The number of cats with calcium oxalate (CaOx) urolithiasis has been increasing over the past 20 years. One speculation for the cause of the increase is greater use of diets designed to minimize formation of struvite uroliths. The biologic behavior of CaOx uroliths recurrence in cats has not been systematically evaluated, but in the authors' clinical experience they seem to recur within a few months to a few years. Therefore, controlled studies would need to span several years. An alternative research method has been designed to predict the likelihood of crystal formation based on measurements of the type and amount of substances in the urine that might form crystals. This is called the activity product ratio (APR).

This crossover study evaluated the effect of a diet formulated to prevent CaOx uroliths on urine APR. Two groups of diets were evaluated: the diet the cats consumed before urolith detection and a canned diet formulated to prevent CaOx urolith formation. The cats were fed each diet for 8 weeks before evaluation of urine APRs. Cats lived with their owners except during the 72-hour urine collection periods. Two cats had CaOx crystalluria during the study when they were fed their old diets. The mean APR for CaOx was significantly lower during the period when the urolith-prevention diet was being consumed. Urine-specific gravity did not differ between the 2 treatment groups, despite the substantially increased moisture in the canned food. This study showed that specifically formulated diets can reduce CaOx supersaturation, but additional studies are needed to confirm the clinical relevance. Funding for this study was provided by Hill's Pet Nutrition, Inc.

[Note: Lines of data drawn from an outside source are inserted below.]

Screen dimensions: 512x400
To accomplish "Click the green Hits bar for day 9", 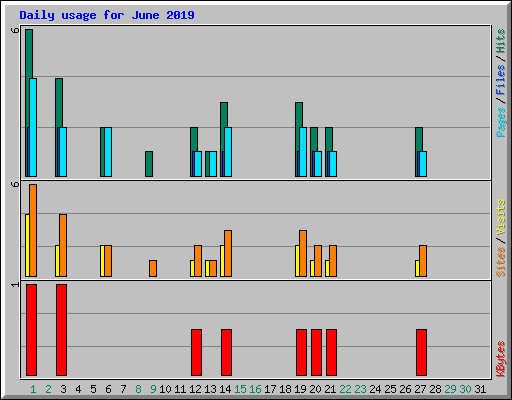I will point(149,164).
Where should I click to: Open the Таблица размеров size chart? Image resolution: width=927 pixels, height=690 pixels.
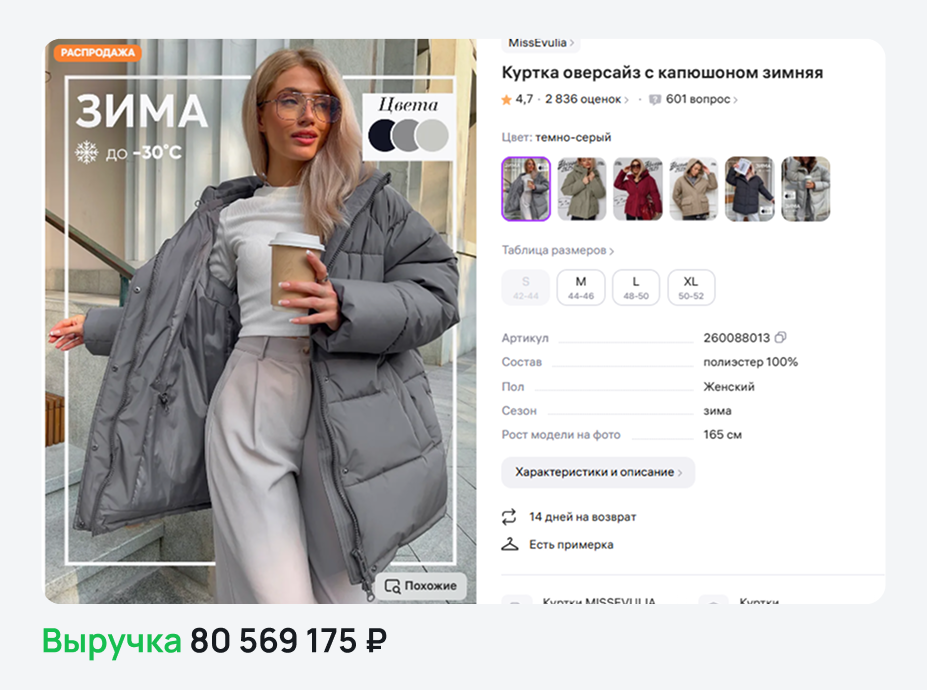click(x=558, y=250)
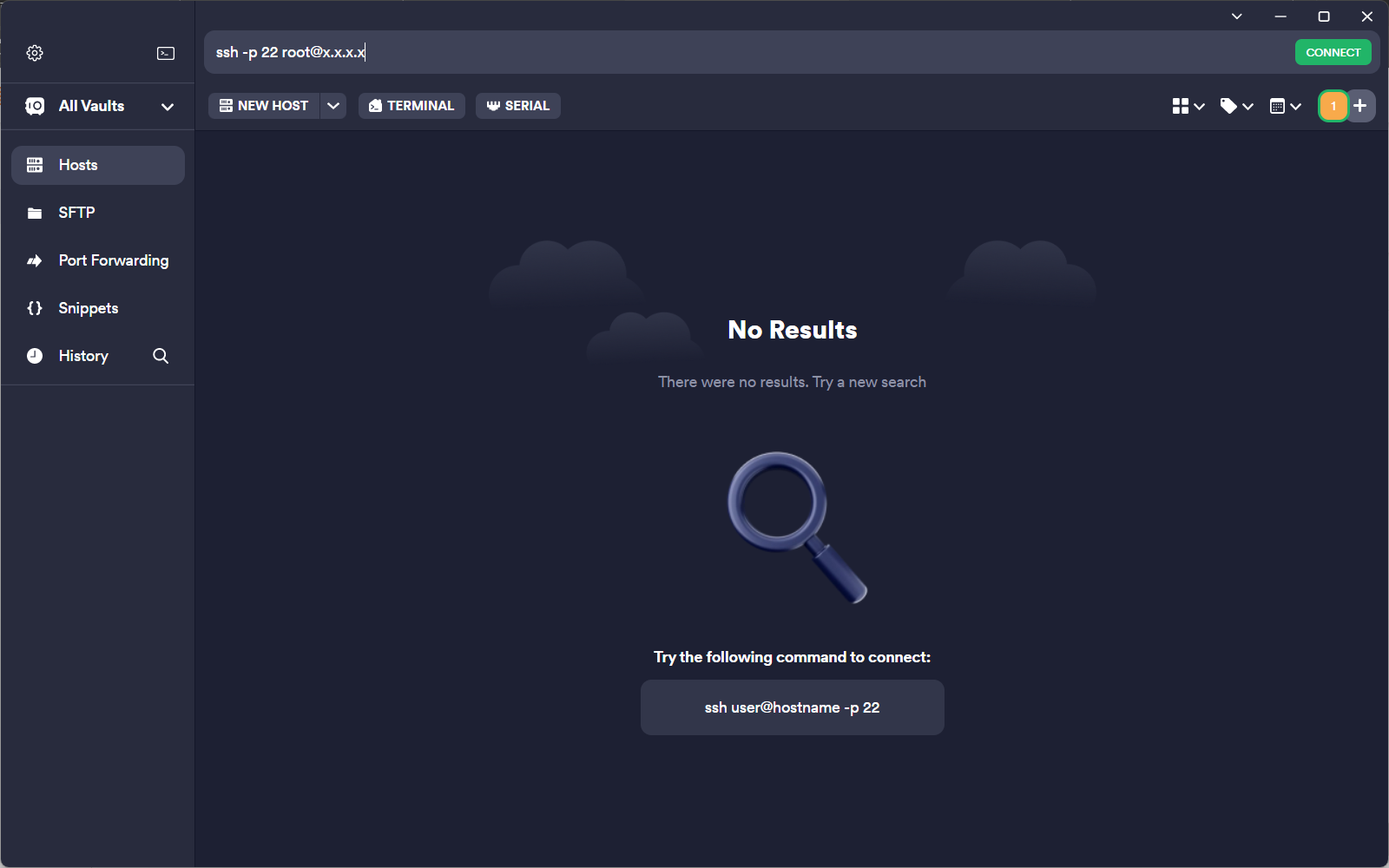Open the settings gear icon
Image resolution: width=1389 pixels, height=868 pixels.
pos(35,53)
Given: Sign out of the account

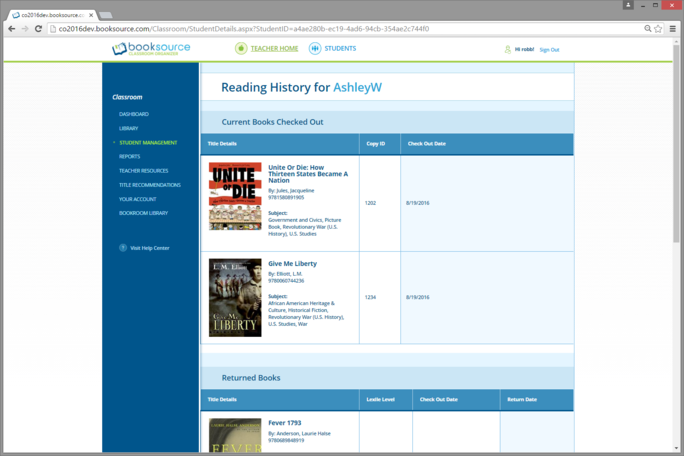Looking at the screenshot, I should coord(549,49).
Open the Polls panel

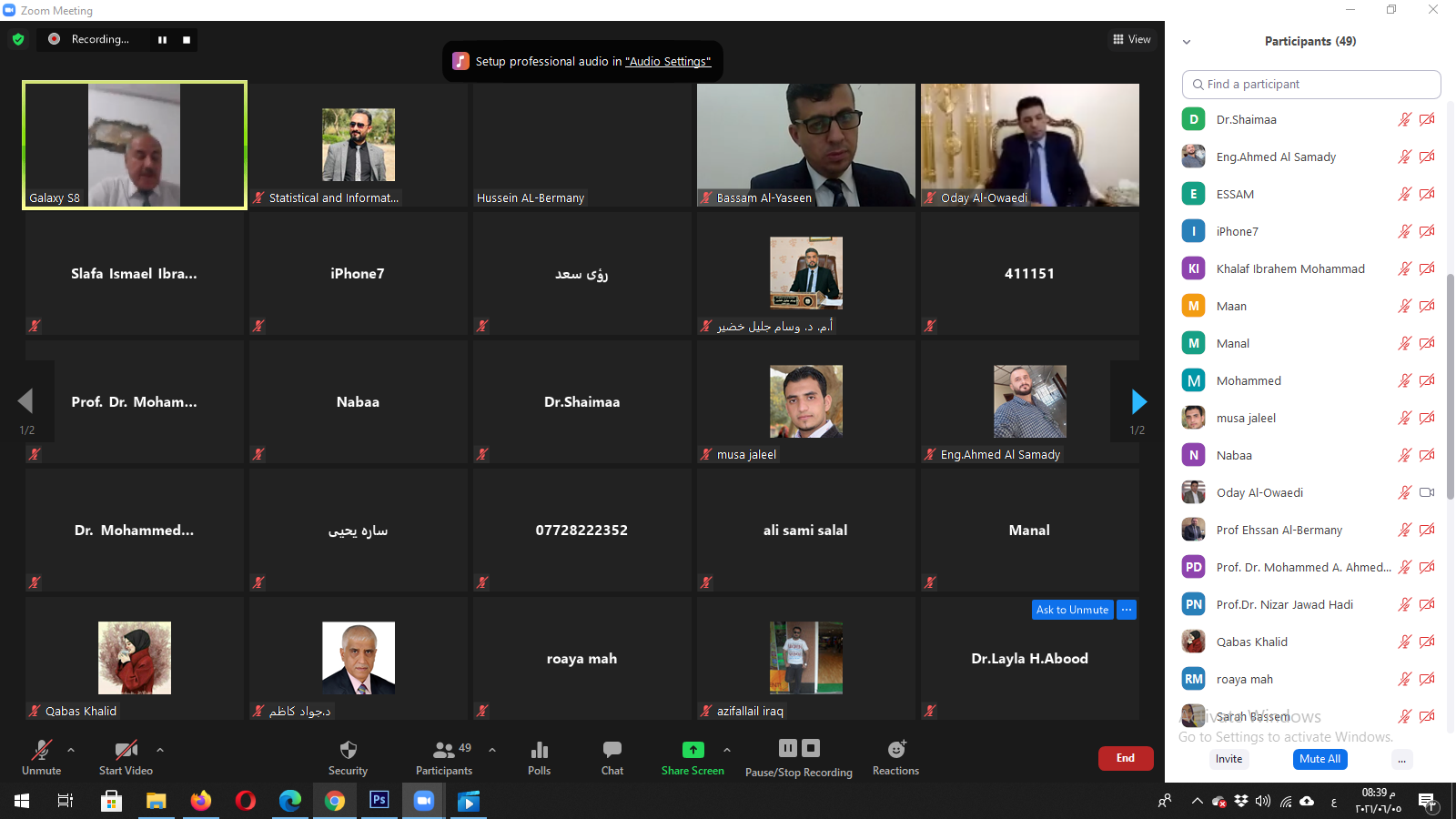539,757
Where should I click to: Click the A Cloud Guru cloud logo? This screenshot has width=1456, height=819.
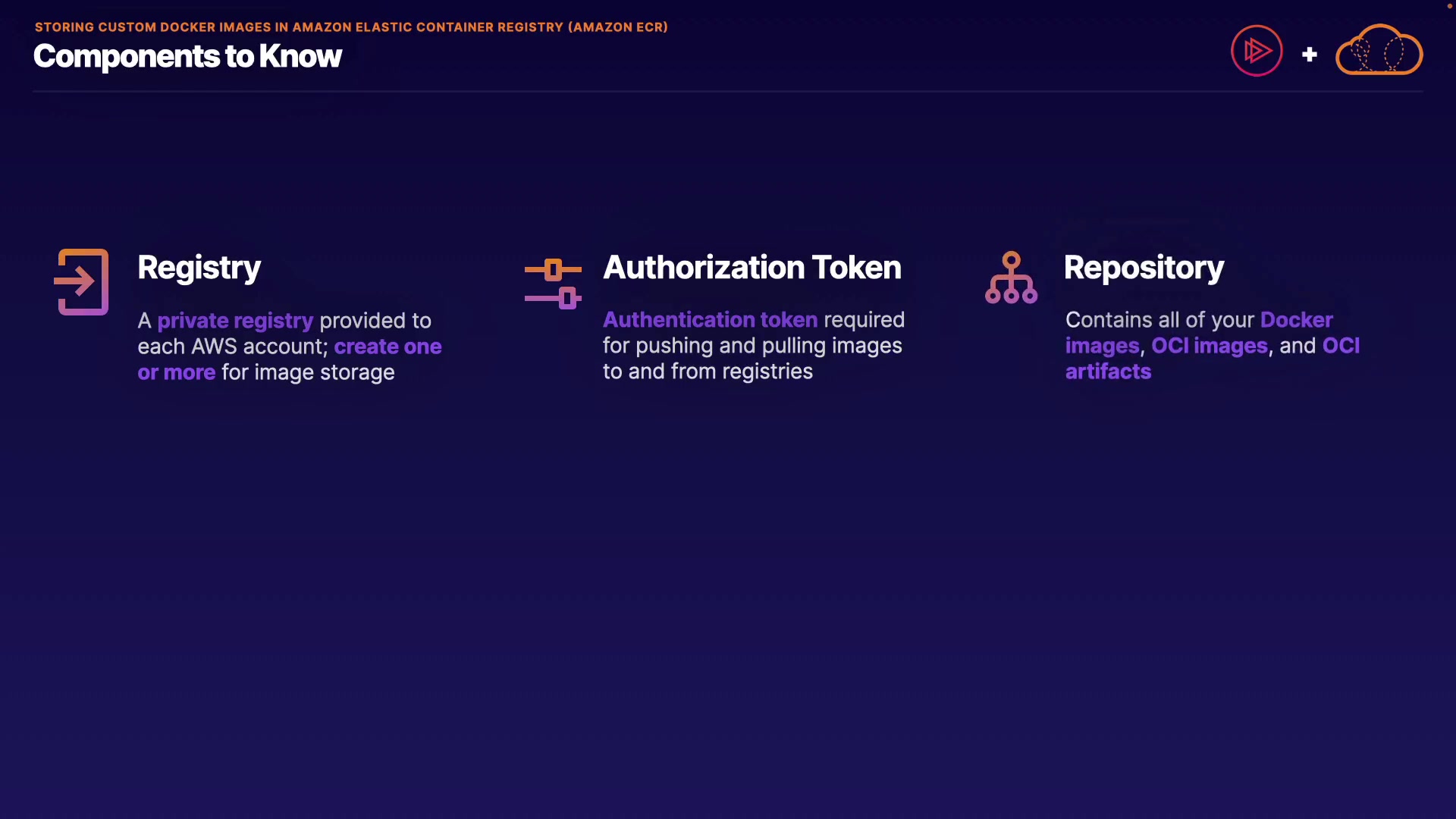click(1379, 51)
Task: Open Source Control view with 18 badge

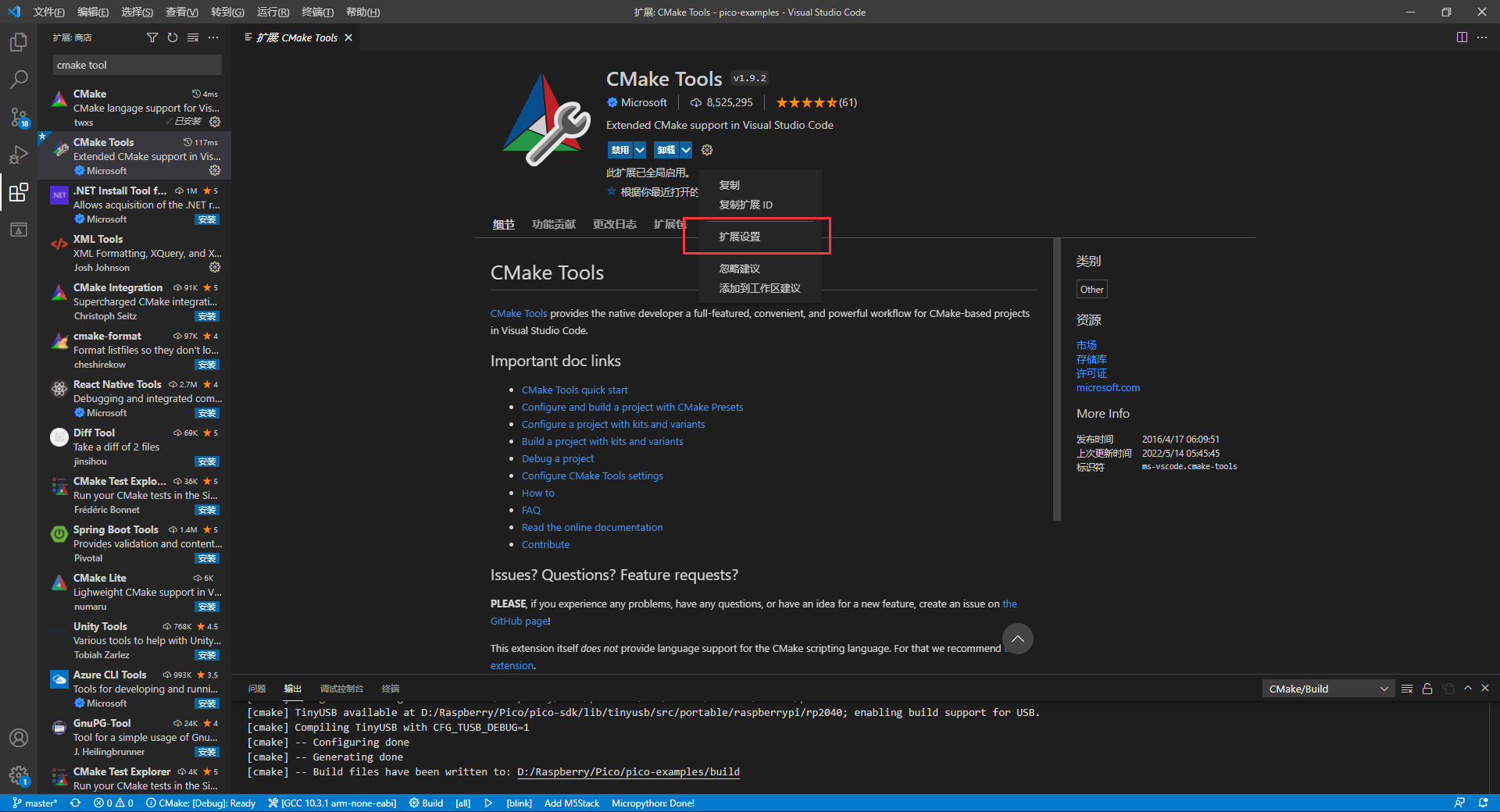Action: coord(19,117)
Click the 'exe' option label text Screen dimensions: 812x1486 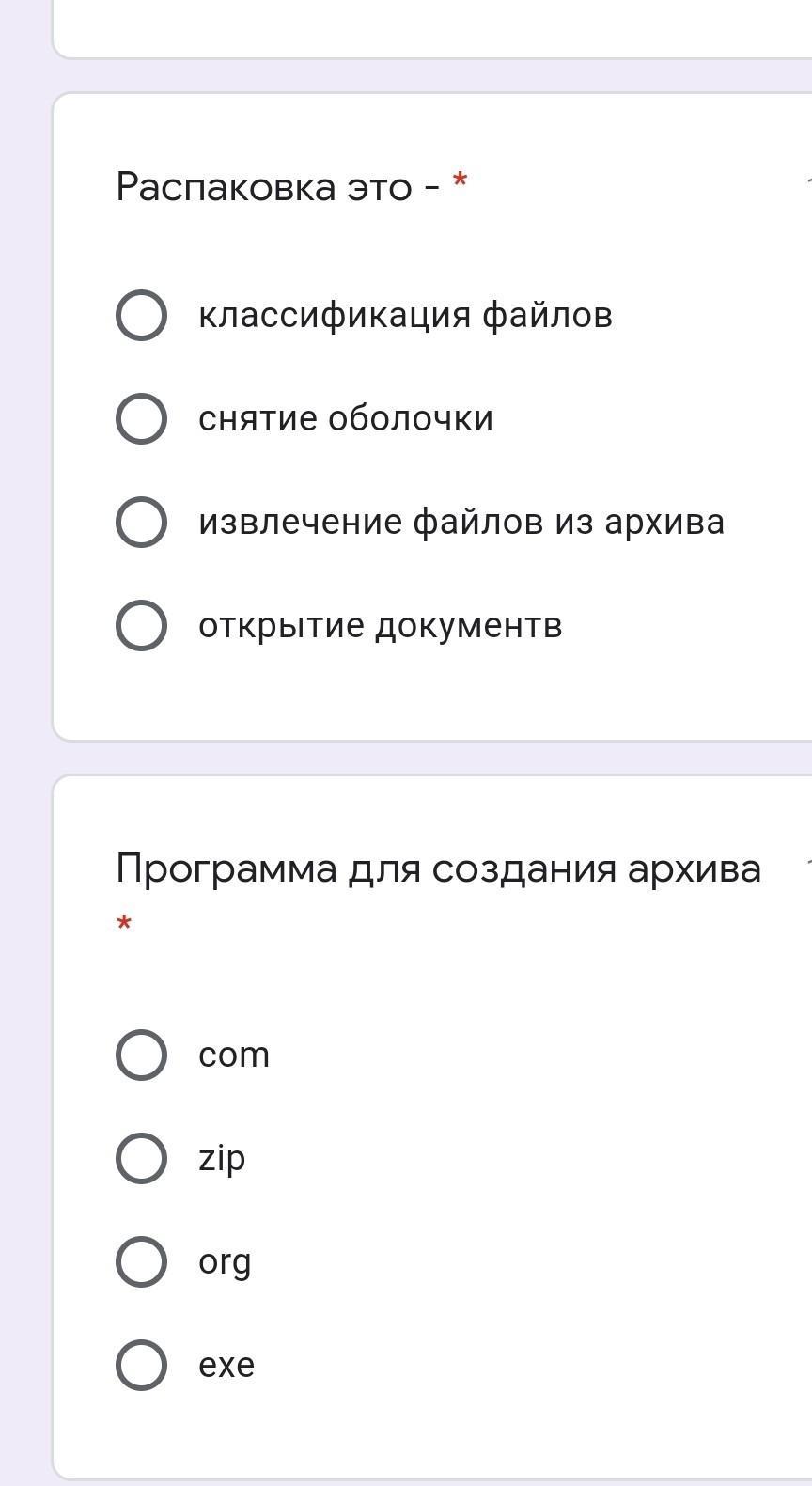226,1365

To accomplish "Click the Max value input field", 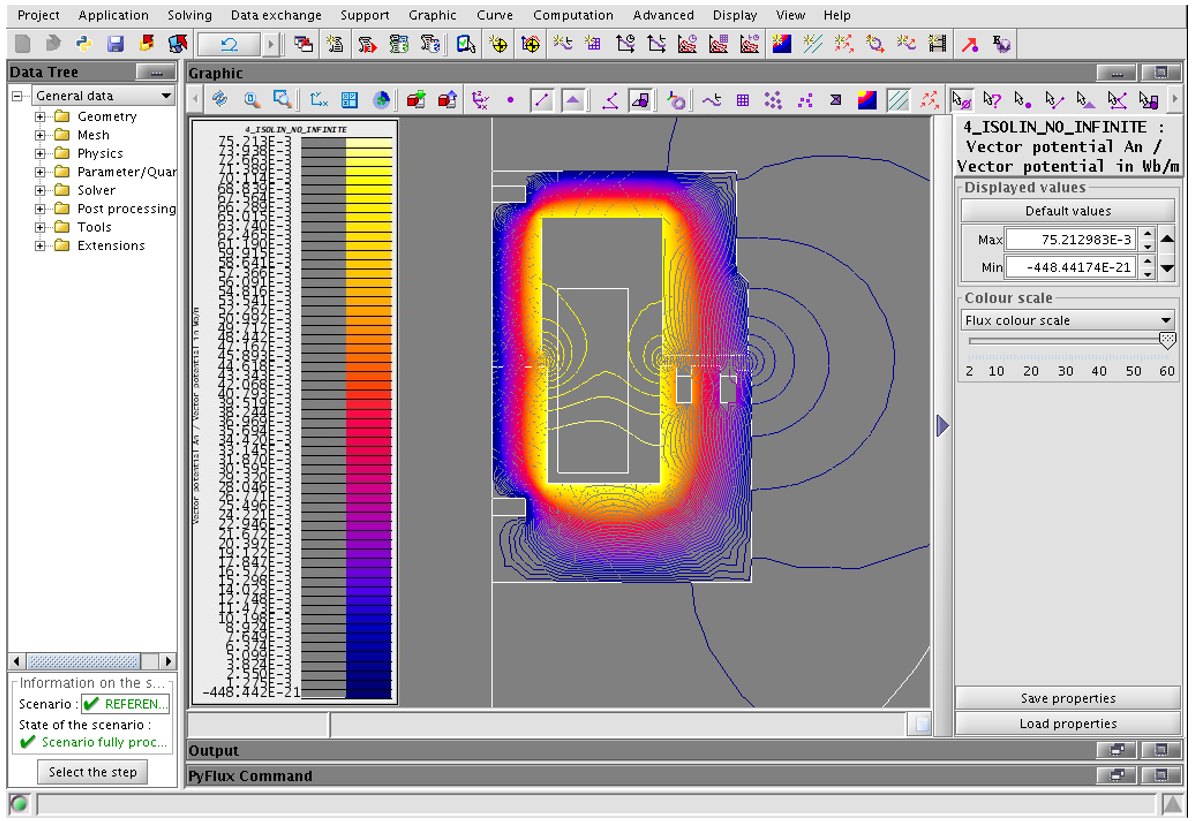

COMMENTARY: Supersaturation is the driving force for precipitation in urine, and urine that is more supersaturated tends to support more rapid formation and growth of uroliths. Cats that form CaOx uroliths tend to have recurrence after surgery if prevention strategies are not implemented. This study demonstrated that cats that form CaOx uroliths produce urine that is supersaturated with respect to CaOx when fed the diet they were eating as the uroliths formed. Further, in all cats studied, feeding a commercial diet designed specifically to reduce the risk for CaOx urolith recurrence caused the relative supersaturation of urine with respect to CaOx to decrease. This provides indirect evidence that the diet is likely to reduce recurrence of CaOx uroliths and provides insight into how the diet achieved these changes.

Effects of diet on urine composition of cats with calcium oxalate urolithiasis. Lulich JP, Osborne CA, Lekcharoensuk C, et al. JAAHA 40:185-191, 2004.